• [ASSIGNMENT] Only the pictures should be dropped; every line of the data must come back exactly as written.
━━━━━ DATA SUPPLIED
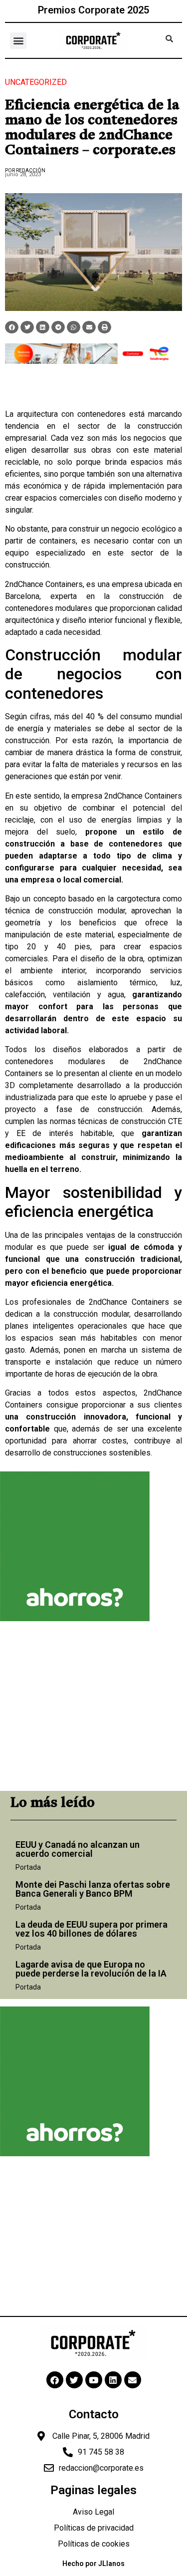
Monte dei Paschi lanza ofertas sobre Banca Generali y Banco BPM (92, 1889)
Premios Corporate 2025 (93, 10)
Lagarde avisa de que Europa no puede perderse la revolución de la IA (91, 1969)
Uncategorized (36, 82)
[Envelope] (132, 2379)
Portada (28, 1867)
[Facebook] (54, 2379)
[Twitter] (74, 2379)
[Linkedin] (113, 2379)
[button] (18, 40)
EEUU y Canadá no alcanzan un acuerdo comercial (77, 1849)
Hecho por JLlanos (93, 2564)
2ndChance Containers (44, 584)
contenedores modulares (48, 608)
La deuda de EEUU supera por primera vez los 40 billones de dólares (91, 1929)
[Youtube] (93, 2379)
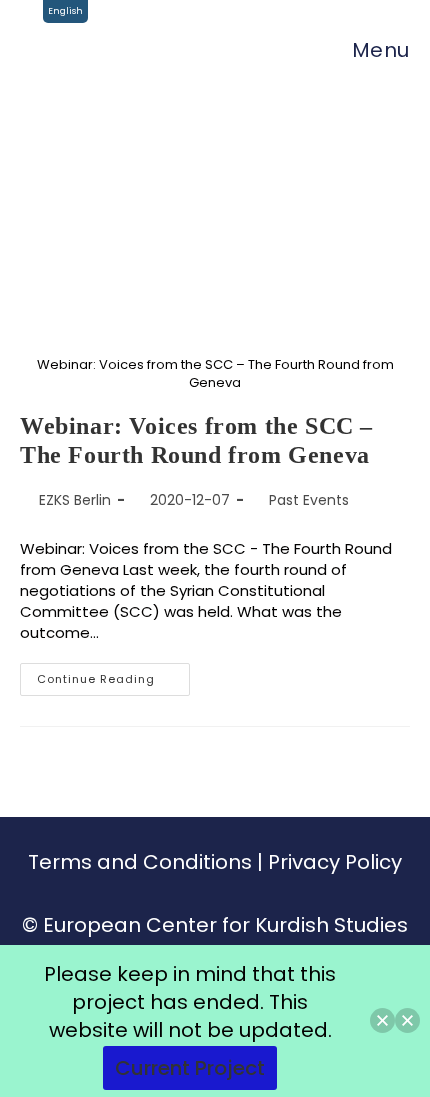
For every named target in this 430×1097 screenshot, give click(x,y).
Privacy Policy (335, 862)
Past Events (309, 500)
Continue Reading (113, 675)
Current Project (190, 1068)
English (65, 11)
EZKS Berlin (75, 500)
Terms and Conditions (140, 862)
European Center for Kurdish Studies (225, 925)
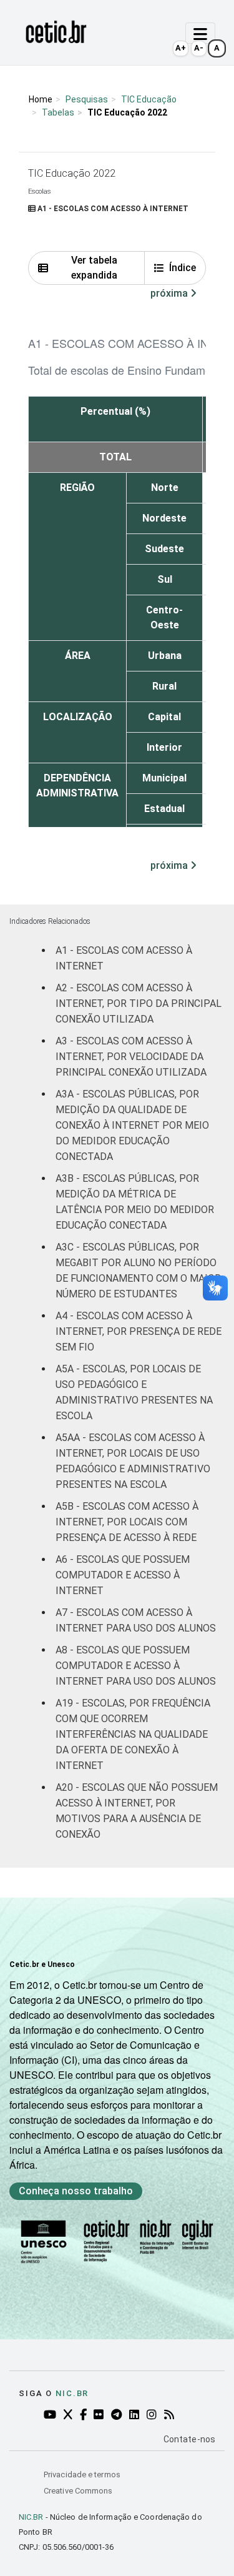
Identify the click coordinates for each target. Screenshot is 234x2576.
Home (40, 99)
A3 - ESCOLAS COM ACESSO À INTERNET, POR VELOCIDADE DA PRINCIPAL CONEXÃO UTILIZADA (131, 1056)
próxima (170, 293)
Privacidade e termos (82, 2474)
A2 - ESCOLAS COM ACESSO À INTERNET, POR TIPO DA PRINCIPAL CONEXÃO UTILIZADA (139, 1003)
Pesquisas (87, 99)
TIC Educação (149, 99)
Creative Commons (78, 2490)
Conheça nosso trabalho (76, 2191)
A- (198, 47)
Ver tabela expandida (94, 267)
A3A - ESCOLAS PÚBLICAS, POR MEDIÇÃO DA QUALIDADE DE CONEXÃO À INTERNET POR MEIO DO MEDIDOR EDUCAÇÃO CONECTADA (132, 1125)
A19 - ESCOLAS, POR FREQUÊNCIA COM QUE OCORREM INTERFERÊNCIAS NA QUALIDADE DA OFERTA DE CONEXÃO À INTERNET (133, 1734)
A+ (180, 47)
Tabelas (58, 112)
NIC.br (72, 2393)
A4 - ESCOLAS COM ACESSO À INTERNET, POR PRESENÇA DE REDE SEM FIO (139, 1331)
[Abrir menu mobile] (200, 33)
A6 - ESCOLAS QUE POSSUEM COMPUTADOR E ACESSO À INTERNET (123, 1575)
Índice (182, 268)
━━━━━━━━━━
• [SOLUTION TO THE PROBLEM]
Monte dei Paschi lanza ofertas sobre Banca Generali y Banco BPM (92, 1889)
Premios Corporate 2025 (93, 10)
Lagarde avisa de que Europa no puede perderse la revolución de la IA (91, 1969)
Uncategorized (36, 82)
[Envelope] (132, 2379)
Portada (28, 1867)
[Facebook] (54, 2379)
[Twitter] (74, 2379)
[Linkedin] (113, 2379)
[button] (18, 40)
EEUU y Canadá no alcanzan un acuerdo comercial (77, 1849)
Hecho por JLlanos (93, 2564)
2ndChance Containers (44, 584)
contenedores modulares (48, 608)
La deuda de EEUU supera por primera vez los 40 billones de dólares (91, 1929)
[Youtube] (93, 2379)
For every named target in this 430×1097 screenshot, give click(x,y).
Privacy Policy (335, 862)
Past Events (309, 500)
Continue Reading (113, 675)
Current Project (190, 1068)
English (65, 11)
EZKS Berlin (75, 500)
Terms and Conditions (140, 862)
European Center for Kurdish Studies (225, 925)
Identify the click coordinates for each target. Screenshot is 234x2576.
Home (40, 99)
A3 - ESCOLAS COM ACESSO À INTERNET, POR VELOCIDADE DA PRINCIPAL CONEXÃO UTILIZADA (131, 1056)
próxima (170, 293)
Privacidade e termos (82, 2474)
A2 - ESCOLAS COM ACESSO À INTERNET, POR TIPO DA PRINCIPAL CONEXÃO UTILIZADA (139, 1003)
Pesquisas (87, 99)
TIC Educação (149, 99)
Creative Commons (78, 2490)
Conheça nosso trabalho (76, 2191)
A- (198, 47)
Ver tabela expandida (94, 267)
A3A - ESCOLAS PÚBLICAS, POR MEDIÇÃO DA QUALIDADE DE CONEXÃO À INTERNET POR MEIO DO MEDIDOR EDUCAÇÃO CONECTADA (132, 1125)
A19 - ESCOLAS, POR FREQUÊNCIA COM QUE OCORREM INTERFERÊNCIAS NA QUALIDADE DA OFERTA DE CONEXÃO À INTERNET (133, 1734)
A+ (180, 47)
Tabelas (58, 112)
NIC.br (72, 2393)
A4 - ESCOLAS COM ACESSO À INTERNET, POR PRESENÇA DE REDE SEM FIO (139, 1331)
[Abrir menu mobile] (200, 33)
A6 - ESCOLAS QUE POSSUEM COMPUTADOR E ACESSO À INTERNET (123, 1575)
Índice (182, 268)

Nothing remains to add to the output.